It’s not even hot in hell, only lukewarm

My daughter and I arrived in Vegas at 9:30am and went straight to our hotel.  After quickly checking in we strolled down to Fashion Show Mall.  If you haven't been there it is an enormous collection of stores- among which are many of my favorites.  We don't have a Zara in my town, and last year I found an amazing maxi dress there, so I was looking forward to going- but mixed with some trepidation. 

Then a miracle happened.  Because I'm carefully considering each purchase instead of launching headlong into buying, buying, buying, buying, buying…most things just don't intrigue me anymore.  The careful consideration seems to have made my my purchase trigger finger much less triggery.  Is that a word?

And something funky weird is happening.  I'm shopping and shopping and shopping and I'm really not finding that much I really want to buy.  The world is ending.  It is strange and unfamiliar territory and I may have dropped straight into The Twilight Zone.

My birthday is coming up so in a month so I know I'll have an opportunity to get something and that is keeping me on the hunt, but this disaffection with shopping is scaring me.  However my daughter seems to be doing fine. 

The count for today:

2 swimsuits

1 prom dress

1 pair jeans

2 summer dresses

1 very cool black tshirt

Earrings and a necklace

The real hell was that we spent 8 HOURS STRAIGHT SHOPPING.  Something that in the past I would have enjoyed with wonder and glee.  The saving grace was the 8 hours I spent with my beautiful girl all to myself. 

Maybe tomorrow I'll wake up from the nightmare with a renewed sense of commitment to acquisition.  If not, someone better call a medic, because I'm sick and might not recover. 

Costco is my new heroin

It used to be that when I was blue or sad or bored or busy or neutral, I would shop.  Now I find myself struggling to find replacement activities to fill in the void of not shopping.  Costco is my new brand of heroin. 

I can go to Costco and browse for hours on the pretense that I'm there buying "food".  I don't cheat and actually buy the banned items, but I do look at them longingly and sometimes even pick up a contraband purse or pair of jeans and stroke them with the same tenderness you might afford a brand new baby.  I'm sick and I know it. 
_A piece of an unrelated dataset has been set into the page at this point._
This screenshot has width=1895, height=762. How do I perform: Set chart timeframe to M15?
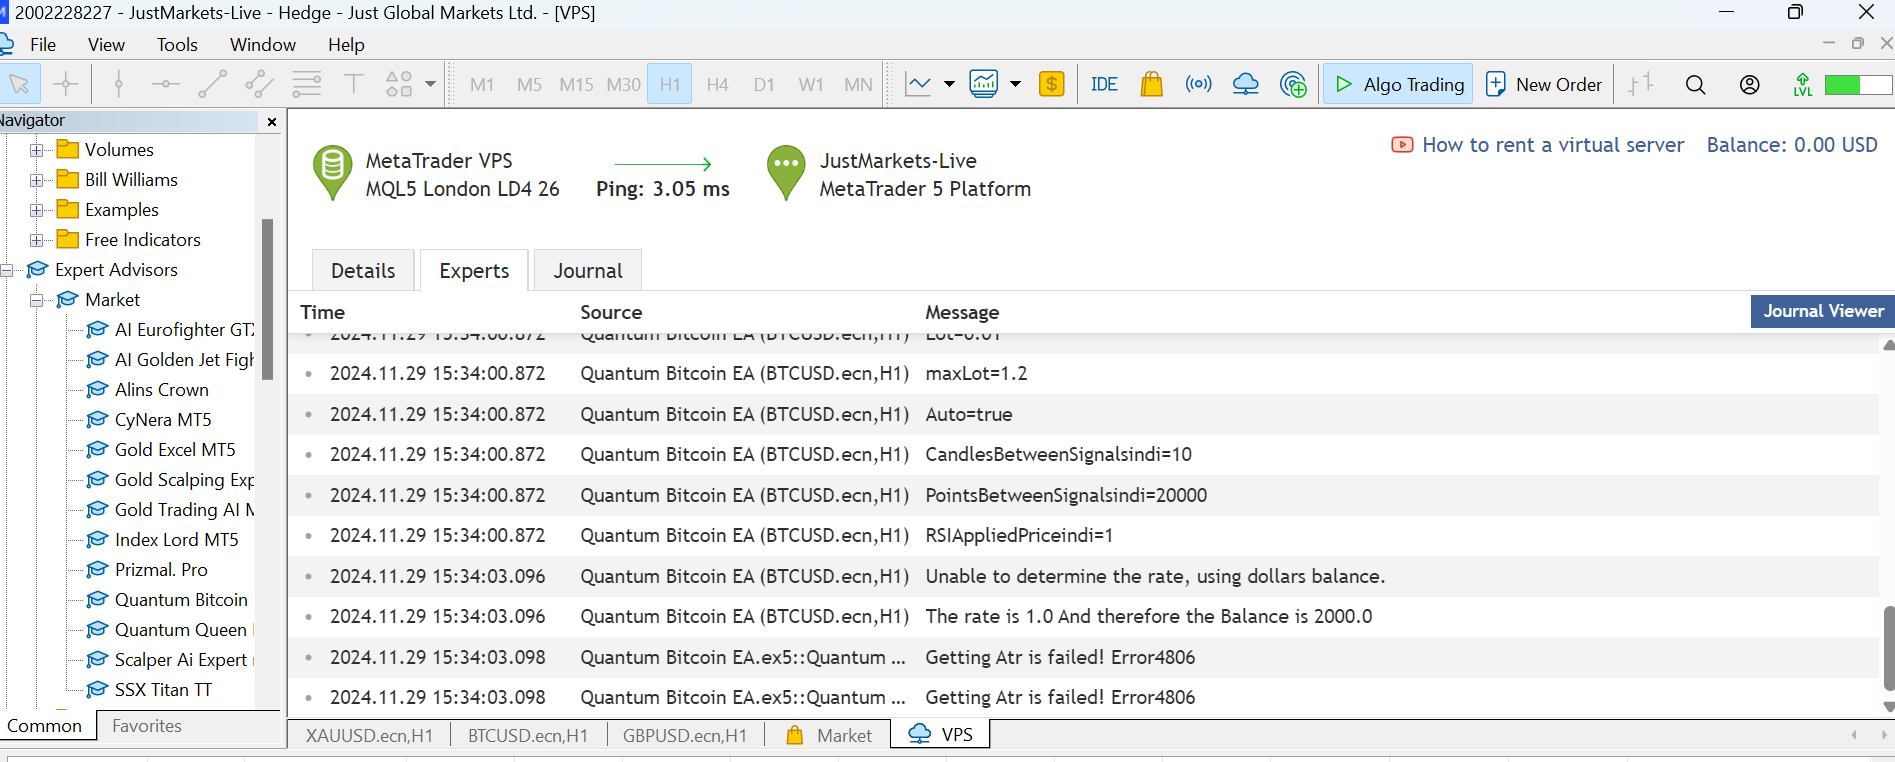point(576,84)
The “Shopping” Brain, or a big black sinkhole

While waiting for a friend to spend $200.00 on getting her hair colored, (proudly I color my own for about $6.00), I picked up an old copy of Newsweek and found an article entitled "Inside the Shopping Brain", you can find it HERE.  I was fascinted because I didn't know I had two brains, one that shopped and one that didn't.  That explains a lot.  All this time I've been thinking that I was totally responsible for the buying binges, shopping extravaganzas and pitiful savings efforts.  But no, I have two brains and one of them is evil.  Excellent.

The article explains that the "little brain region called the insula" is responsible for my shopaholic-ness. And that paying cash makes me spend less than paying by credit card.  Hell I didn't need a scientist to tell me that.  If I have to part with the little green guys it is always much more painful than whipping out the Amex and ignoring the fact that in reality the dollars add up.  I am one of the few people I know who really do charge things for the miles, and pay off the balance every month. Yes, just like the guys who buy Playboy for the insightful writing. 

Damn insula. Can I get mine cut out?